When you walk into a bouchon, you not only recognize the owner but are greeted with a pat on the back and your glass is instantly full of Beaujolais wine. Plainly decorated beyond the paper tablecloths over red and white checked linen, the paint on the wall is chipped and the lighting falls warm and low. The food goes from pan to plate with little accessory, maybe a slice of lemon or sprig of parsley; it is presented without pretense. The refined celebrity of the food you’ll find in Paris is not accepted by Lyonnaise cuisine which instead has rougher edges, and fully embraces the offerings of the surrounding region.

When ordering, there isn’t much to be debated. You get everything you see on the menu, and it is to be eaten with everyone at the table; not just getting a bite here or there, but receiving heaping spoonfuls. Meals may begin “lightly” with the house terrine serving up layers of duck, rabbit, and chicken. It’ll include every part of the roast duck that you won’t see when served later on. Once you’ve finished the terrine, you’ll quickly move onto the paté wrapped in pastry. Other plates will follow: There could be fried tripe or a poached veal head. There will definitely be St-Marcellin cheese and cassoulet, the latter a warm dish you want to enjoy on your travels through Lyon during a break from your daily work. Confit duck with sausage and beans are slow simmered until the silken casserole comes to the table ready to be eaten between sips of wine. The sausage in the cassoulet will be made by the family who’s been making fine charcuterie for as long as cassoulet has been on the menu. The bouchon welcomes not only a collection of the locals who serve as patrons, but it celebrates the fine work that goes on at the charcuterie shop a few blocks down the road and the patisserie a few further. It takes a village to raise a child, and a city to breed a culinary reputation.
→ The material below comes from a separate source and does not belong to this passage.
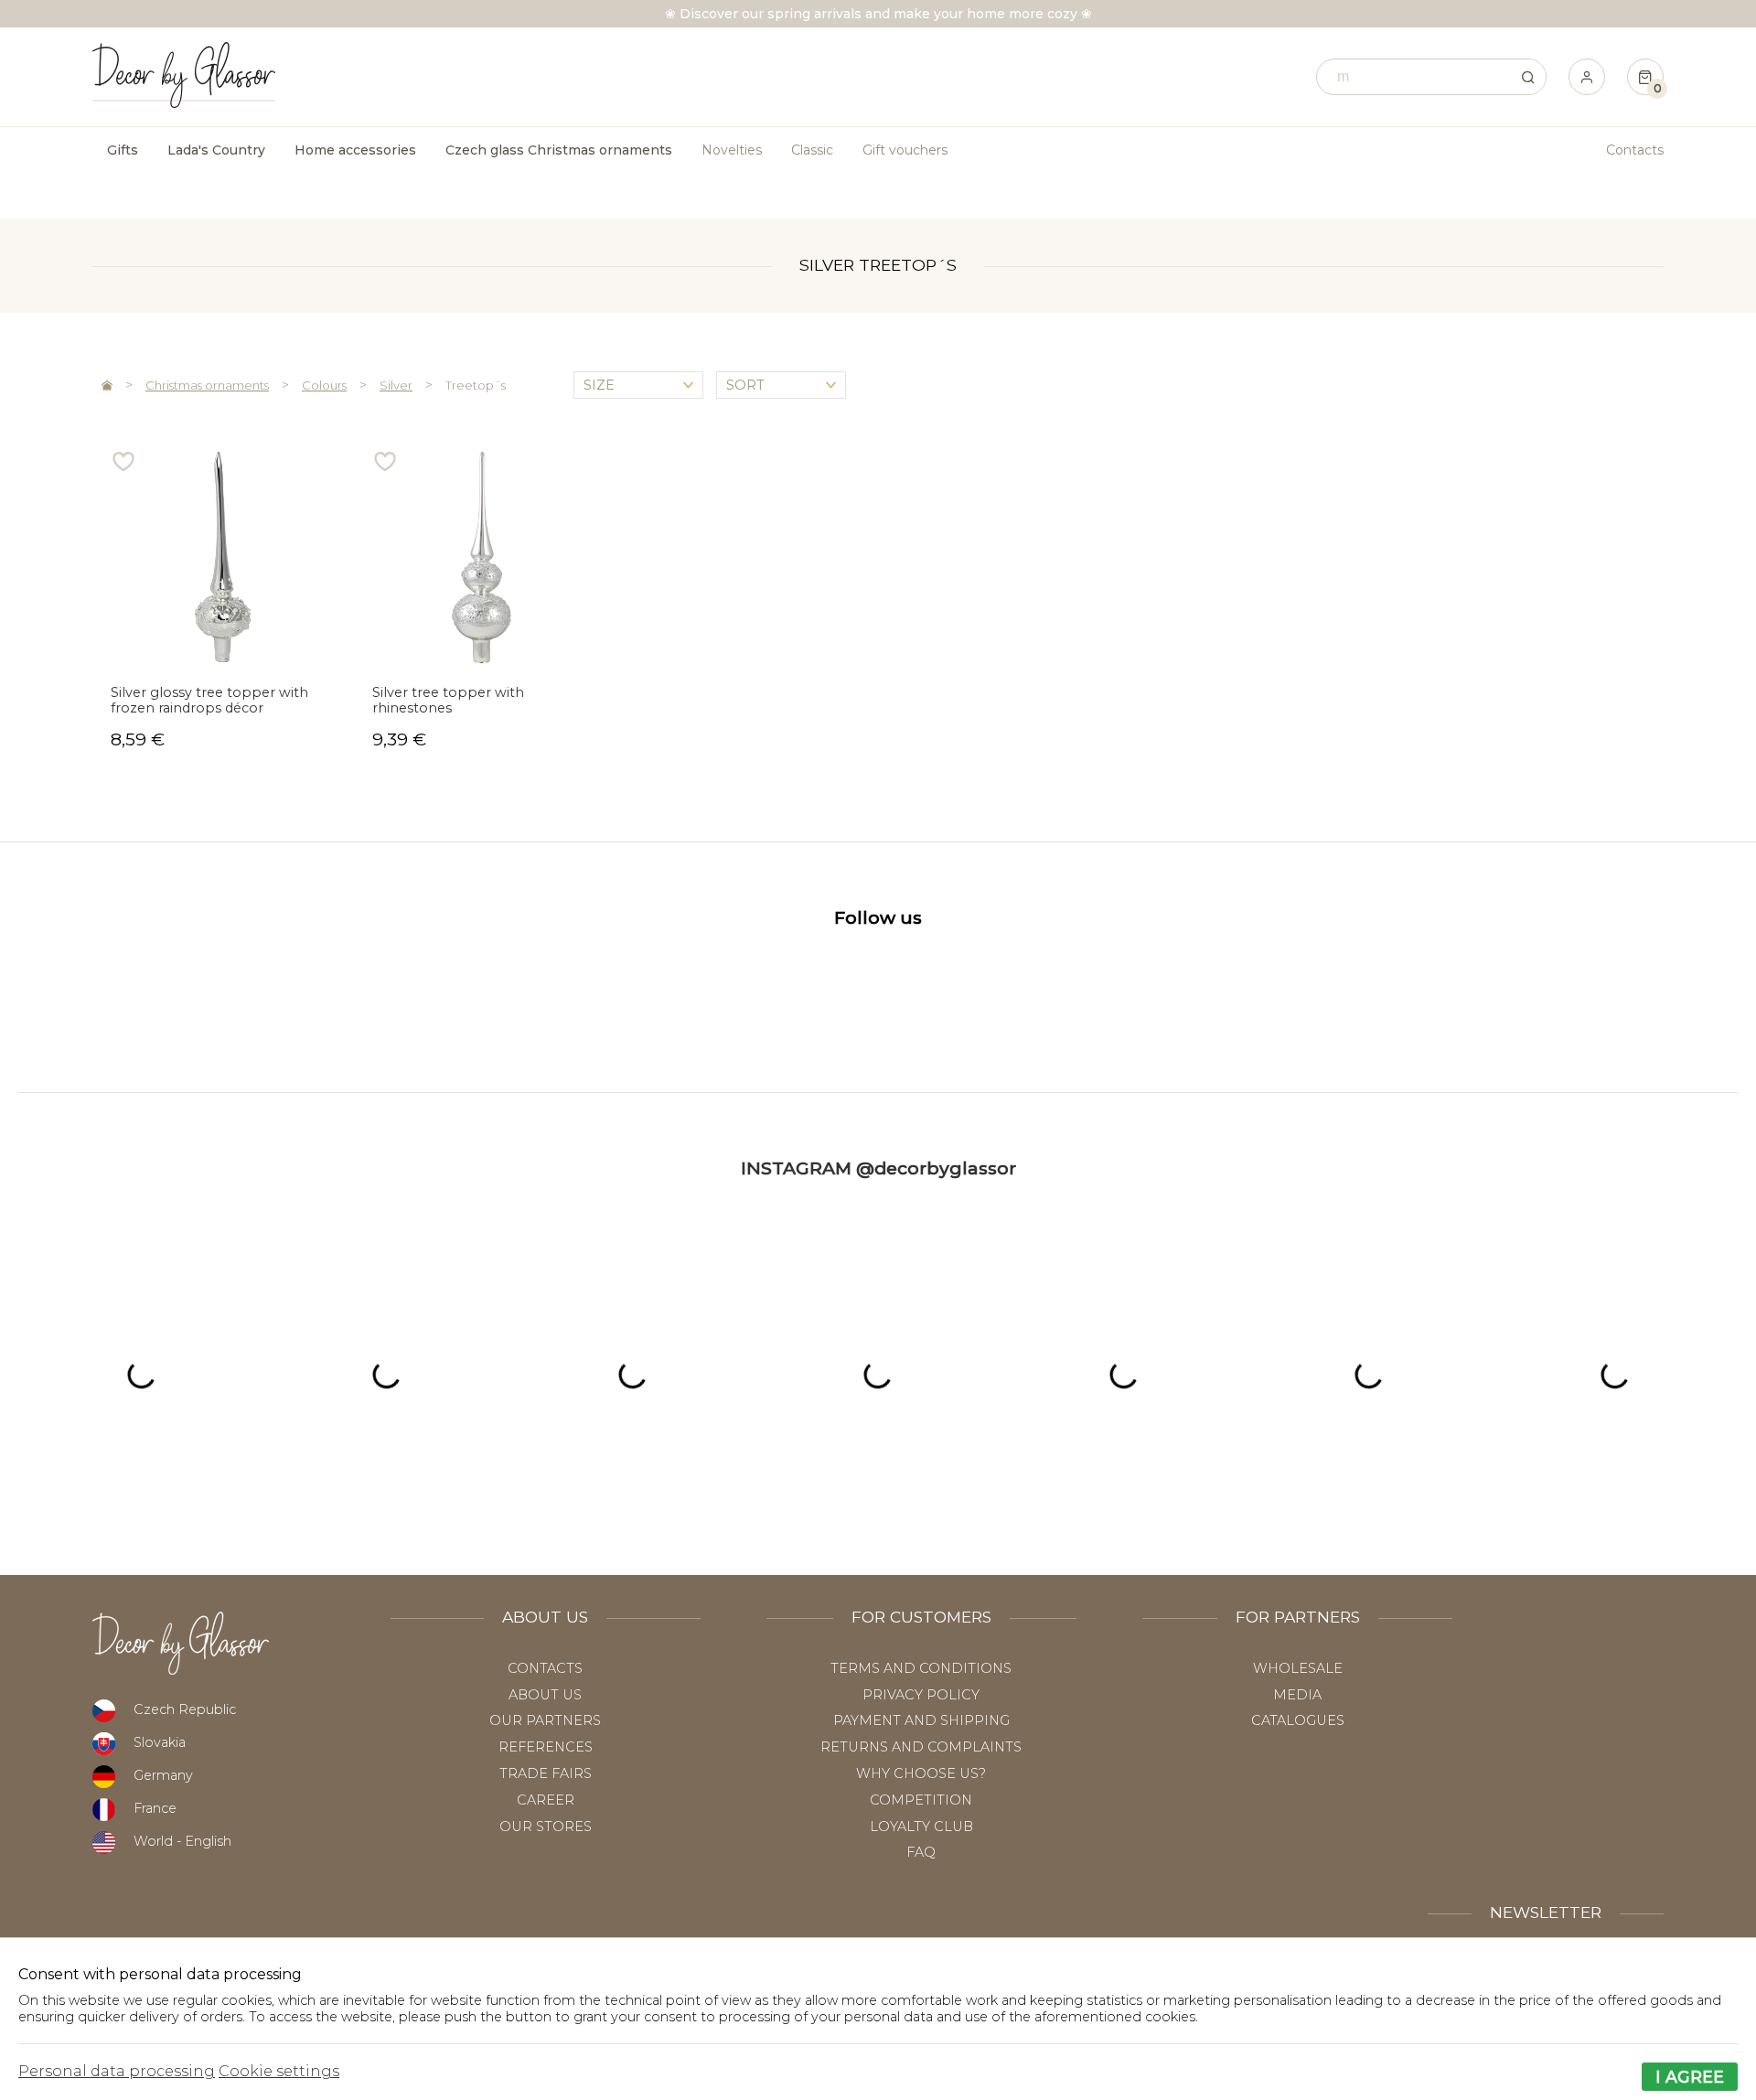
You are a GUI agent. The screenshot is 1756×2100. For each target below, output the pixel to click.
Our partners (545, 1720)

The bouchon carries on the everyday dining experience in Lyon. While they are able to emphasize the food of the people, it is the mothers of Lyon who exposed to the world the exquisite cuisine of which the region was capable. Cuisine Lyonnaise may have no secrets, except the women that mothered it. These women, the “mères” of Lyon, kick whatever antiquated idea of women in the kitchen out the door. The women chefs came from backgrounds in cooking for upper-middle class families who left their posts to open restaurants. Motivation to serve the best food came from the Michelin Guide. While Lyon was already at a crossing point between the North and South of France, a Michelin rating could make a travelers pause in their journey just for a meal. The women opened restaurants eponymously always beginning with “Mère” taking pride in the matriarchy raising an elevated level of cuisine. The Mères were different from Bouchons in their more refined quality, but neither was trying to outshine the other; both coexist as equally significant in the scheme of Lyonnaise cuisine.

When you discuss the Mères, you have to remember Eugenie Brazier, a pioneer of the cuisine coming out of the Mères; a strong woman who stood in a short-sleeve, white button-up, starched and pressed, with a white apron behind the stove of her restaurant. Her hair is pulled back into a bun, and not only did she cook at her restaurant La Mère Brazier, but she also took the time to step out and greet guests. It was her space, and she proudly would meet the guests who would travel from far and away to eat the food prepared by the first Michelin six-star chef. She would serve famous guests such as Charles de Gaulle and Marlene Dietrich her renowned dishes such as her poulet demi-deuill: black truffles placed under the chicken of a Bresse chicken, which is then roasted.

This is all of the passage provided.